TRY IT. Within the records that follow, determine how many lines include the word "computer". State the number and nothing further.

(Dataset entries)
=-=-=
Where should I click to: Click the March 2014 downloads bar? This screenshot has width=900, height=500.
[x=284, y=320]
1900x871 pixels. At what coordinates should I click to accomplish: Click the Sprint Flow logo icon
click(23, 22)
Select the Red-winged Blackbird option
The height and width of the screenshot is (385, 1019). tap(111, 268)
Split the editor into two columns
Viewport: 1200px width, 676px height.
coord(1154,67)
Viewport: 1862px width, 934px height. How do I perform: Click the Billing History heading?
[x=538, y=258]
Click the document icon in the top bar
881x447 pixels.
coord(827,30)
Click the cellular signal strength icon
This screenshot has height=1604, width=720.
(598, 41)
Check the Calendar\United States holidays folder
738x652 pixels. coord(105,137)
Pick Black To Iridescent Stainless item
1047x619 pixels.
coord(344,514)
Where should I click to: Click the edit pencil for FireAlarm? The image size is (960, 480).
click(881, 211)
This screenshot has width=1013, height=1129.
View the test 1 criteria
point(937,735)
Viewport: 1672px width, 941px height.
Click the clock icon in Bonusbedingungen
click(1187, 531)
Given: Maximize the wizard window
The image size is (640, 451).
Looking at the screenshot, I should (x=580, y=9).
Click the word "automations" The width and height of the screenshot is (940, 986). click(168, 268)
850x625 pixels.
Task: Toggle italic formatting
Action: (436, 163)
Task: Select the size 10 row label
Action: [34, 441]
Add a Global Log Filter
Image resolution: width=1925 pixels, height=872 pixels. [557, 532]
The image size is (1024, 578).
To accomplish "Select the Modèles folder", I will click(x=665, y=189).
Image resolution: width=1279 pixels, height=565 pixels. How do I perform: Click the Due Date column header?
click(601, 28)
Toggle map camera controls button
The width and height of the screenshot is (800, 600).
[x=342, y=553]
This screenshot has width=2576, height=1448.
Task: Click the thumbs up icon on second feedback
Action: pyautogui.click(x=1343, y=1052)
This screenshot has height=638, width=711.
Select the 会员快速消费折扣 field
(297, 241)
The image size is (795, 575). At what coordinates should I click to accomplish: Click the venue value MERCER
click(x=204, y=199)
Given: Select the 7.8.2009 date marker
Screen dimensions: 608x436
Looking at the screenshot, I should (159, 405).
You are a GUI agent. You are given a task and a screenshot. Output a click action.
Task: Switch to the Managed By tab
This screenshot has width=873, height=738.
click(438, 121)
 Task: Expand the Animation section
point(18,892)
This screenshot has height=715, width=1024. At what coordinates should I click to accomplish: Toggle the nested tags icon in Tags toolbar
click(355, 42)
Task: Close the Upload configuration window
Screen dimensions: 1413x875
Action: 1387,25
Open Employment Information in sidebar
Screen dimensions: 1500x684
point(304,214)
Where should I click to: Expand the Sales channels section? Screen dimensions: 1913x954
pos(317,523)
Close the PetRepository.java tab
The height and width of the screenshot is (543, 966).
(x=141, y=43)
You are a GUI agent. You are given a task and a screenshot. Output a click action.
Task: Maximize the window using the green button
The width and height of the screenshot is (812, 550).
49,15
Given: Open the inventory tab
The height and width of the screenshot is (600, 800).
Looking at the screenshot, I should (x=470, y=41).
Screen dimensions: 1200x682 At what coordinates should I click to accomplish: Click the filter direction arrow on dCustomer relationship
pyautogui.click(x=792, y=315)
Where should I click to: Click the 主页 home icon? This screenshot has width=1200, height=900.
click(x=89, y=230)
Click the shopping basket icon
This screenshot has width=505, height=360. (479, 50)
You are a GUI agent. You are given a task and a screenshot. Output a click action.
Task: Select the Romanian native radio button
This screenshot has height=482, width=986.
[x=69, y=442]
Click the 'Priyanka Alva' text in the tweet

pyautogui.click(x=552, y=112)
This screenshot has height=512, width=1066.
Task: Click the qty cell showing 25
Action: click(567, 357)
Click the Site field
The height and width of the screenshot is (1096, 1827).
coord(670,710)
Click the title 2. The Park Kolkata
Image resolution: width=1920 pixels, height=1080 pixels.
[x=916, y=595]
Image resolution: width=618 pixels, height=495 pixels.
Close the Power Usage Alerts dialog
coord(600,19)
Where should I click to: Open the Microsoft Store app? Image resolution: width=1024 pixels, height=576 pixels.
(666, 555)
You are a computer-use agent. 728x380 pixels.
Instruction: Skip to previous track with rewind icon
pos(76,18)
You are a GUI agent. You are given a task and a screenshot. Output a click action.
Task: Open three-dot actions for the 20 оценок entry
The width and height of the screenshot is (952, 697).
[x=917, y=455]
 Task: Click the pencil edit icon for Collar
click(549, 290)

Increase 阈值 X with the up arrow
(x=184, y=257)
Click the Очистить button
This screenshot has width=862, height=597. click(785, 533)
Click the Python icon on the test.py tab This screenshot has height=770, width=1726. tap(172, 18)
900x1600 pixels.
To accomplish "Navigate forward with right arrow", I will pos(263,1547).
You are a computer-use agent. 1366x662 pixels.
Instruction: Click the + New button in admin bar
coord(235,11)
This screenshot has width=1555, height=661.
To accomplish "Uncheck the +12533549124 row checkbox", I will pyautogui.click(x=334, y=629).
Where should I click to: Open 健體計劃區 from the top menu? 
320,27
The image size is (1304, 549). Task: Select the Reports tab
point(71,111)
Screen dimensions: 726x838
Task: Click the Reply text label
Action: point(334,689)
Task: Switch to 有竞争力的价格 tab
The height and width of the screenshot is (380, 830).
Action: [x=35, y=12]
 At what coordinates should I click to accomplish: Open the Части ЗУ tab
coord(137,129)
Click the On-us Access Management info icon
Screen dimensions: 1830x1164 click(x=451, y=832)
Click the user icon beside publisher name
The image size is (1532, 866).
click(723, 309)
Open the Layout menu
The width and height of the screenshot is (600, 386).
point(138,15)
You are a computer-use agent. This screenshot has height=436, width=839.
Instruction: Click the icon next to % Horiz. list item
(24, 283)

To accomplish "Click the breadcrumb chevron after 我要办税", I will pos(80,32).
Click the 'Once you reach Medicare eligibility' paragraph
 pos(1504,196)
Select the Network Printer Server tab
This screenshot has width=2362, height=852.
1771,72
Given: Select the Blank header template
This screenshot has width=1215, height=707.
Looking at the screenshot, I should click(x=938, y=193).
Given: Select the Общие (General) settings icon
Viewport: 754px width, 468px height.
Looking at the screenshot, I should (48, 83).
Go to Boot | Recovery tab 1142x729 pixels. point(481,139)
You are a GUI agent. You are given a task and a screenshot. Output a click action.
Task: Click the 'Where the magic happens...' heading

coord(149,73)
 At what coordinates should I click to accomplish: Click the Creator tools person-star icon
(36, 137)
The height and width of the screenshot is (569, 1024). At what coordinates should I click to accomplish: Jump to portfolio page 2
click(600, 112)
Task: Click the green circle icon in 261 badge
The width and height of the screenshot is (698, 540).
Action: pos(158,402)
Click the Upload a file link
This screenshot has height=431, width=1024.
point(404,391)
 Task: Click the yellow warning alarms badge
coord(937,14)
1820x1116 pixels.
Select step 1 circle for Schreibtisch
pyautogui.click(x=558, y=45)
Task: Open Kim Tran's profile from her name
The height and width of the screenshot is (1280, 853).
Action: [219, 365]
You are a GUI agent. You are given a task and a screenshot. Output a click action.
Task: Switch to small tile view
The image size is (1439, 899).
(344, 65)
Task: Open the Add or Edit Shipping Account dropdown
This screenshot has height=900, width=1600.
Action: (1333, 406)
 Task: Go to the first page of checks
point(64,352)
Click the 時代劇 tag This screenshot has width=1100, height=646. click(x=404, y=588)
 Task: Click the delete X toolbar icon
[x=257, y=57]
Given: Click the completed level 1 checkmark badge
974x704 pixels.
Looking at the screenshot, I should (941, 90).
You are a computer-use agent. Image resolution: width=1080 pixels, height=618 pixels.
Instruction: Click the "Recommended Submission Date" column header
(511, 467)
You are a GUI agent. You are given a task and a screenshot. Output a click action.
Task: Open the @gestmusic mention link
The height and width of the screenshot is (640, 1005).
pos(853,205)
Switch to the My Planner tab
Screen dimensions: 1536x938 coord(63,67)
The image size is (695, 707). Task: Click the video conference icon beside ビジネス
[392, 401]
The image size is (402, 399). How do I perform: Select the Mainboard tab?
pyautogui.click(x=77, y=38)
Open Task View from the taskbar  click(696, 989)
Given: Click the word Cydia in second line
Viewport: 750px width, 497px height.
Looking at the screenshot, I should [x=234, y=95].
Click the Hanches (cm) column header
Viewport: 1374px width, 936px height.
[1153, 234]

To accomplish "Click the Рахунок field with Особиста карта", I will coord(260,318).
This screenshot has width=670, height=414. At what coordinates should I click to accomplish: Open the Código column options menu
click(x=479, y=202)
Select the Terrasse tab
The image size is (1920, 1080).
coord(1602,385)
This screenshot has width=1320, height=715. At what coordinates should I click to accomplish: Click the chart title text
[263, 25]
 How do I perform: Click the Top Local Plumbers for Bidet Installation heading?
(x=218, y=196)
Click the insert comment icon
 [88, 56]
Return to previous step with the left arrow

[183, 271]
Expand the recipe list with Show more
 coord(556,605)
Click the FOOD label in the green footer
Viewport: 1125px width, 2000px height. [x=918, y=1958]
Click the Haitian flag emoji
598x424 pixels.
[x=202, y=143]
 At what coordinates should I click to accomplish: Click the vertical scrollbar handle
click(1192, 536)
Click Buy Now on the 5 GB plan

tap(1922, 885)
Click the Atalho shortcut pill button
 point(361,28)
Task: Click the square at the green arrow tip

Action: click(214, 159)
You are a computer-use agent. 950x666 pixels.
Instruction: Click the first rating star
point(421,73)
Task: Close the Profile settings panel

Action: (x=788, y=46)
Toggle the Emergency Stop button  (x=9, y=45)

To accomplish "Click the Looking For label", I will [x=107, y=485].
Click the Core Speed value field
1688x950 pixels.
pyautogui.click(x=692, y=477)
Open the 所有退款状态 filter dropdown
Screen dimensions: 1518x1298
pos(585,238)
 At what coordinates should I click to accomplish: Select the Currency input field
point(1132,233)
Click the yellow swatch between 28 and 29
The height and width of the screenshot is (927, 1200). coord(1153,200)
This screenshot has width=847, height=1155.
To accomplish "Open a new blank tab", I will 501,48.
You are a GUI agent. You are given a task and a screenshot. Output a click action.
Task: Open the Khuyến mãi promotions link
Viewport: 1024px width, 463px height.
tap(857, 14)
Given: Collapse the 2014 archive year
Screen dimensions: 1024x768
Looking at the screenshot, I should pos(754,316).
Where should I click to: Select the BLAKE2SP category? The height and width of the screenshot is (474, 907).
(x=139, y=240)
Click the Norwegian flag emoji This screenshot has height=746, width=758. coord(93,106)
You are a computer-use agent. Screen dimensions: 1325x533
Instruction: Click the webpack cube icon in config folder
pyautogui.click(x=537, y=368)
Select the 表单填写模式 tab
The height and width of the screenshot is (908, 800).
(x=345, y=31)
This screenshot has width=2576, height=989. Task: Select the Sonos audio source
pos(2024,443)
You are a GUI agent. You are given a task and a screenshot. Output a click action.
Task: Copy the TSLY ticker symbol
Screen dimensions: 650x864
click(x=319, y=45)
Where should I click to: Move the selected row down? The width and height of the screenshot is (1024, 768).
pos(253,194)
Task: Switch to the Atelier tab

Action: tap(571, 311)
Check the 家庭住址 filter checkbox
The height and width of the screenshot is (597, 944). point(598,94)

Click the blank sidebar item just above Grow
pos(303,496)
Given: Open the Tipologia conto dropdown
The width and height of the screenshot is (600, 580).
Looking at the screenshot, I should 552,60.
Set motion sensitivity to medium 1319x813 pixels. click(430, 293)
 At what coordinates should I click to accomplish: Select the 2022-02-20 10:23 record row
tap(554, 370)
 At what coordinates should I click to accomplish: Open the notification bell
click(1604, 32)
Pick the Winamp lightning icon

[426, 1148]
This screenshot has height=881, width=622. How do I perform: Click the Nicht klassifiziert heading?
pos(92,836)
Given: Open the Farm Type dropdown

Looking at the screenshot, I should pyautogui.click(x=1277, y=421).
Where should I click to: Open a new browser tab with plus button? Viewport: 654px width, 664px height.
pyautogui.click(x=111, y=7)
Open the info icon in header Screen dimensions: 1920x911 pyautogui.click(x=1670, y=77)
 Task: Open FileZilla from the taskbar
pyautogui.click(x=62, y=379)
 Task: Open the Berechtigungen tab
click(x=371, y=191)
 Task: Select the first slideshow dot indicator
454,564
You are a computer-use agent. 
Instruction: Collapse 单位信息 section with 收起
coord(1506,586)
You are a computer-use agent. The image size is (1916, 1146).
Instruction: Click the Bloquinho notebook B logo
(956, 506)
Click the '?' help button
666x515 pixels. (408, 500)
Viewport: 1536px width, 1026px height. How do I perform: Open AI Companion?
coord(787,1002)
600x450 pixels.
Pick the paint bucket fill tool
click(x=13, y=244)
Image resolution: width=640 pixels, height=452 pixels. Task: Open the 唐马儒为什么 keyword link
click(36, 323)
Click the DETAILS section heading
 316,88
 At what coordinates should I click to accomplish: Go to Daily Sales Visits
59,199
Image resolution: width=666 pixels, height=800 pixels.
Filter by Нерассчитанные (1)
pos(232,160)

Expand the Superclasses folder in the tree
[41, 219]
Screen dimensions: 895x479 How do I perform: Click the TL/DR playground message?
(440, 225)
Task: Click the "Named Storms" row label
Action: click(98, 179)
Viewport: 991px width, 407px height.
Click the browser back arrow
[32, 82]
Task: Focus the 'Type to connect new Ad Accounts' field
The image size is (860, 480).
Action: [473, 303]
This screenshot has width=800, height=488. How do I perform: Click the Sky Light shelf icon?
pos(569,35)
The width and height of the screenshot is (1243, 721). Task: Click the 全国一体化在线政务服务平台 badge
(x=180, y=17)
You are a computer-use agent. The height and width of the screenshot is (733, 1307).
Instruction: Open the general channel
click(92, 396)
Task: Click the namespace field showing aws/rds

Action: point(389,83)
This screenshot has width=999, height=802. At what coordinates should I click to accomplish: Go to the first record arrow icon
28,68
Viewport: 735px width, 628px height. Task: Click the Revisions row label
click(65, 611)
=-=-=
REPLY TO THE TASK. 9